Cepatnya cara Michael 2 terwujud terasa masuk akal ketika melihat performa film pertamanya di box office. Michael tayang perdana pada 24 April dan terus bertahan kuat sejak saat itu, menjadikannya bukan hanya salah satu kisah komersial terbesar tahun ini, tetapi juga kendaraan utama yang mendorong Lionsgate bersiap menembus ambang US$1 miliar secara global untuk pertama kalinya dalam sejarah studio. CEO Jon Feltheimer menggambarkan posisi studio secara gamblang: “Kami percaya masih ada banyak cerita yang bisa diceritakan dan banyak musik yang bisa dibagikan.” Itu bukan pernyataan spekulatif dari studio yang sedang berjaga-jaga, melainkan konfirmasi dari perusahaan yang sudah sangat paham nilai yang mereka pegang.

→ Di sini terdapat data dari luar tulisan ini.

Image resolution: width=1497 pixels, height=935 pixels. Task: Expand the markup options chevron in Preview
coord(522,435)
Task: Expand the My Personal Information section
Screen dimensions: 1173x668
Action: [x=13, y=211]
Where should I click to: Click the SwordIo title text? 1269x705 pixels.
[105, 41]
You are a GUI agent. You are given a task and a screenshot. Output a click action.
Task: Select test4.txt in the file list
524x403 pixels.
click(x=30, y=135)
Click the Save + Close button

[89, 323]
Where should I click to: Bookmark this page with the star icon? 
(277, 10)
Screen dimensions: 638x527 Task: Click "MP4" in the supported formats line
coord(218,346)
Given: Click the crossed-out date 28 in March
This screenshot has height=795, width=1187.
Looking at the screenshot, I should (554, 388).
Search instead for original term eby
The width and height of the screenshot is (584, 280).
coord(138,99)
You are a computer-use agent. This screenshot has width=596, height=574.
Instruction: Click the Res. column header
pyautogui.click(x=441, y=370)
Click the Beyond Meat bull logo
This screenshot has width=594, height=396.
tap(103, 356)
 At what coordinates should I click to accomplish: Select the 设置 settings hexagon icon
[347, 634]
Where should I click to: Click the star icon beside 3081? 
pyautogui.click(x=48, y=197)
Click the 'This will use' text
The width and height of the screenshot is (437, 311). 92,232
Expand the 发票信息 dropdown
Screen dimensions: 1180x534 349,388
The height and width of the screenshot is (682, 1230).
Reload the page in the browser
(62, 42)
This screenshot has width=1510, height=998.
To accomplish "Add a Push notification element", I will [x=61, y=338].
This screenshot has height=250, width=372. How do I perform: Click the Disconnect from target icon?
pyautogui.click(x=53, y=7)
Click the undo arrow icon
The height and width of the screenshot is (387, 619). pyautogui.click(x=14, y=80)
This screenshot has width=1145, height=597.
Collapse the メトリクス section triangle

Komentar Fogelson dalam panggilan laporan keuangan itu melengkapi gambaran kreatifnya. Angka 25–30% yang sudah diambil itu adalah detail yang paling mengubah arah pembicaraan — artinya, Michael 2 tidak dimulai dari nol, tetapi bertumpu pada materi yang sudah ada, yang secara signifikan memangkas jadwal produksi sekaligus risiko finansial. “Tak diragukan lagi, 25% hingga 30% itu akan sangat substansial,” ujarnya, menolak merinci besaran manfaat pastinya namun menegaskan bahwa efeknya signifikan. Di luar urusan logistik, deskripsi Fogelson tentang jangkauan kreatif sekuelnya sangat luas: “Kami bisa maju dan mundur dalam menceritakan kisah ini. Ada begitu banyak peristiwa lain yang terjadi, bahkan dalam rentang waktu film pertama, yang belum tersentuh sama sekali.” Film pertama membentang dari masa Michael Jackson muda, melalui era Jackson Five hingga kebangkitannya menjadi entertainer terbesar di dunia. Semua yang terjadi setelahnya — era Thriller, berbagai kontroversi, hingga tahun-tahun terakhir — masih merupakan wilayah terbuka, begitu pula eksplorasi yang lebih dalam atas periode yang sudah diangkat sebelumnya.
Katalog musik adalah variabel lain yang secara eksplisit disorot Fogelson, dengan catatan bahwa “sebagian besar bagian terbesar dan terpopuler dari katalog musiknya” tidak disertakan di film pertama. Untuk sebuah biopik yang bertumpu pada salah satu katalog paling dominan secara komersial dalam sejarah musik rekaman, itu adalah pernyataan penting tentang apa yang Michael 2 bisa tawarkan — sesuatu yang belum diberikan pendahulunya.